Last week, I was getting ready to go to my Alzheimer’s board meeting and decided to take the dog outside before I left. As I walked past the tubs of tomato, sweet potato, and pepper plants, I noticed another of those pesky Japanese beetles crawling along the grapevine that twines across the lattice work.
We’d been trying to get rid of the beetles for weeks. They had skeletonized the grape leaves and I could swear they were eyeballing our tomato plants.
After reviewing information from the Master Gardener’s, we had tried a couple of recommended ideas to get rid of them. One of the recommendations was to pick them off. My first reaction had been “Ewwweee” but after a couple of weeks, that didn’t seem to be a bad idea.
I never thought about the beetle squirming in my hand in a bid for survival. When I went to throw it down, I whacked the back of my hand on the handle of the dog leash. Hard! It puffed up like a bad case of rheumatoid arthritis. Well, I iced it, had it x-rayed, put in a splint, and looked at by an orthopedic doc. Verdict was that it wasn’t broken and the tendons were where they were supposed to be.
My hand was a small reminder of how difficult life can become. We never realize how great something is until things go wrong and it doesn’t work right.
When things go wrong, we can easily be persuaded to pay more attention to what is wrong than what is right. I know how true that was as a caregiver. It was a constant struggle to schedule substitute care while I was at work. Sometimes I had to remind myself that I was so lucky to have a big family and people who were willing to go the extra mile to help me keep Jim safe. But things went wrong—he wandered away, he was stubborn, he paced, he scared some of the hired help.
I can still remember Jim’s frustration when he couldn’t find the right words, or when he made a grocery list and later noticed he had transposed letters. When his mechanical brain quit functioning correctly, he remembered how to take the vacuum apart, but not how to put it together again. His musical knowledge slipped away and he couldn’t remember song lyrics or what chords to use.

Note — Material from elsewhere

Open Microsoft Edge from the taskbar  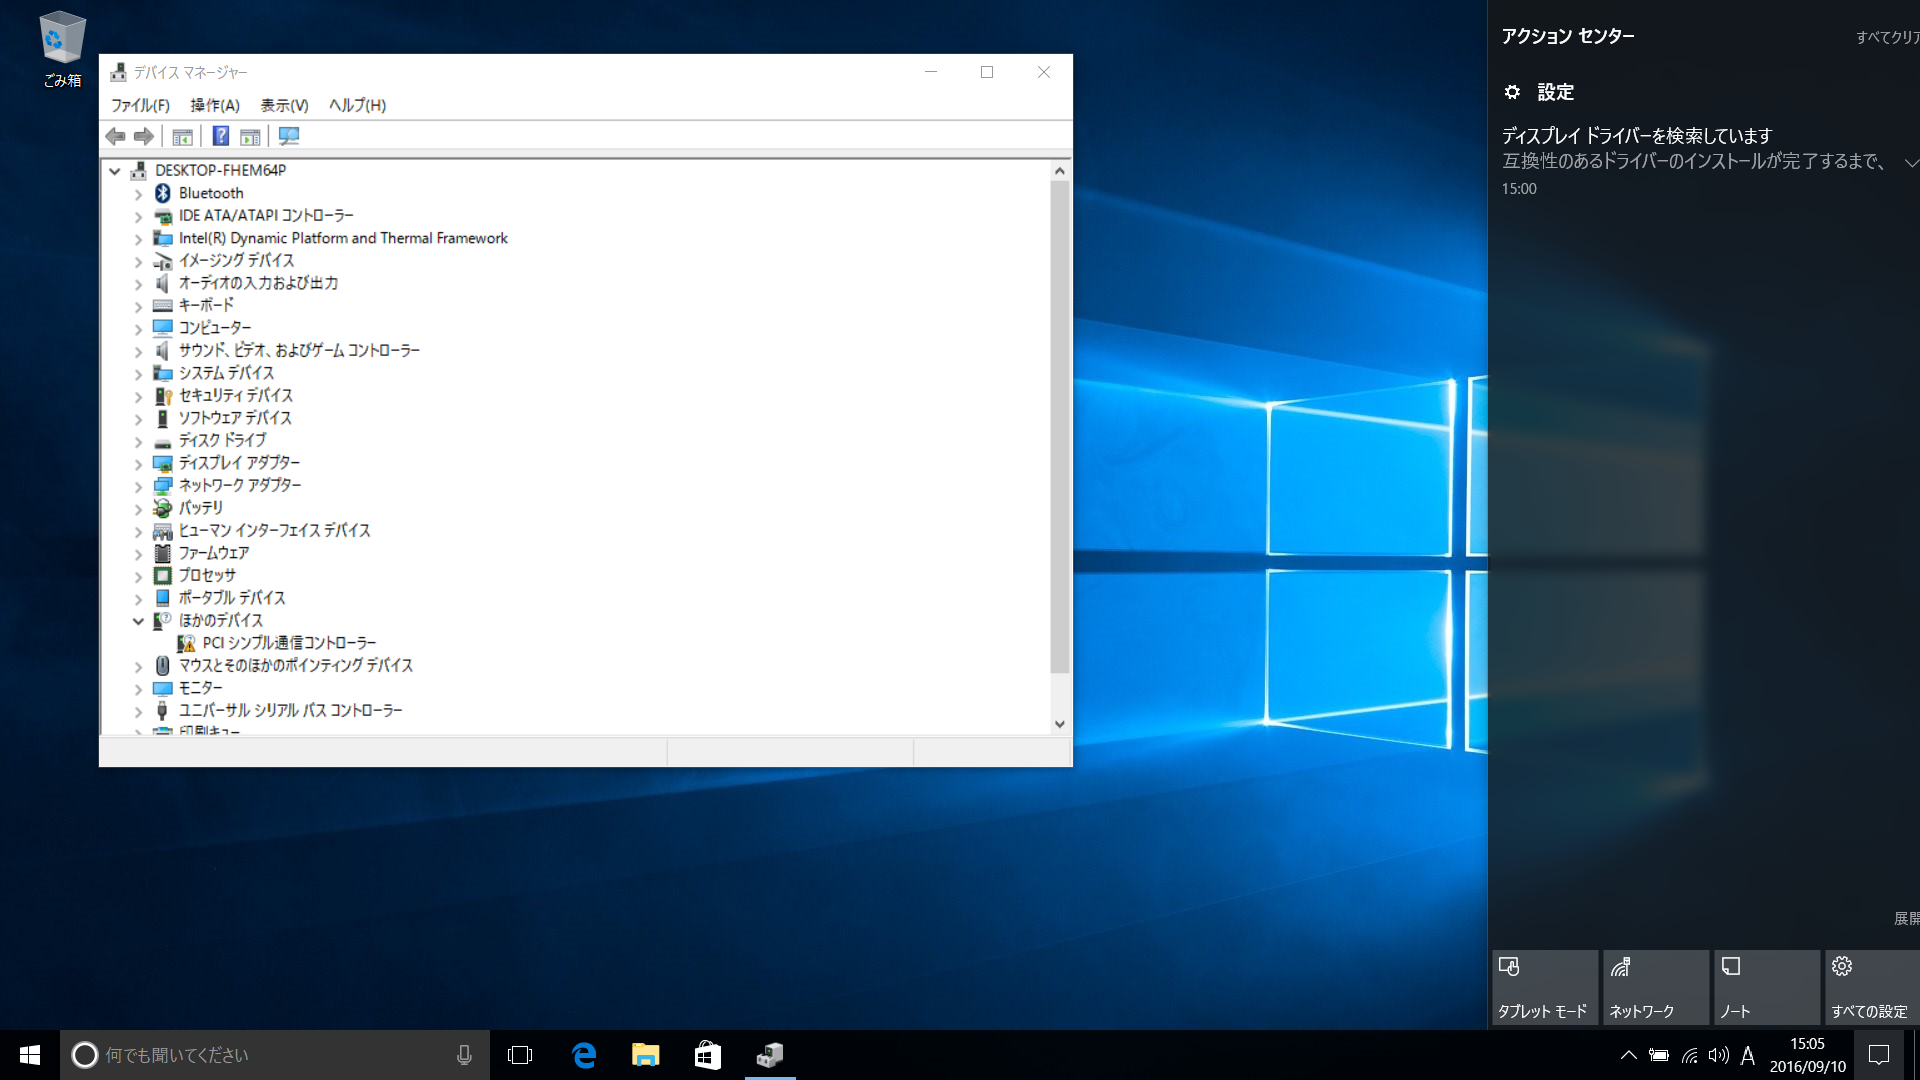[x=584, y=1055]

In the category of things going awry, no one has ever been exempt. Even people, who seem to lead golden lives, have catastrophes. To make it worse, those who live in view of the public often have their personal disasters plastered all over the tabloids, Internet, or even mainstream news where armchair quarterbacks nationwide critique their failures.
Just recently, parents have been skewered over the flames of self-righteousness for not being watchful of their children. People expressed their outrage toward the mother of a three-year-old child who wound up in a guerilla pit at the Cincinnati zoo. Fortunately, that child lived and no charges were filed against the mother. Another child was allowed to wade in a lagoon near a Disney’s Grand Floridian Resort and was attacked and killed by an alligator. The child was too young to read the “no swimming” signs, and the parents did not realize the danger in ignoring the warning.
Before we are too quick to judge, I think maybe we should consider the times when things could have went wrong, but didn’t. Our lives can be upended in a heartbeat.
People can have life changing injuries in an accident. My accident was small, but not having the use of my right hand for a couple of days created more problems than I would have thought possible. Signing a check left handed may have been the highlight. Heaven knows what the bank is going to think of those scribbles!
More than a week after the hand-whack-gone-wrong, my hand still hurts and remains swollen. I still have two fingers that don’t always do what they should, which makes typing incredibly challenging.
Less than a month ago, I didn’t even know what a Japanese beetle looked like, much less that one would be responsible for an injury. Until things went wrong, I didn't realize just how good things were!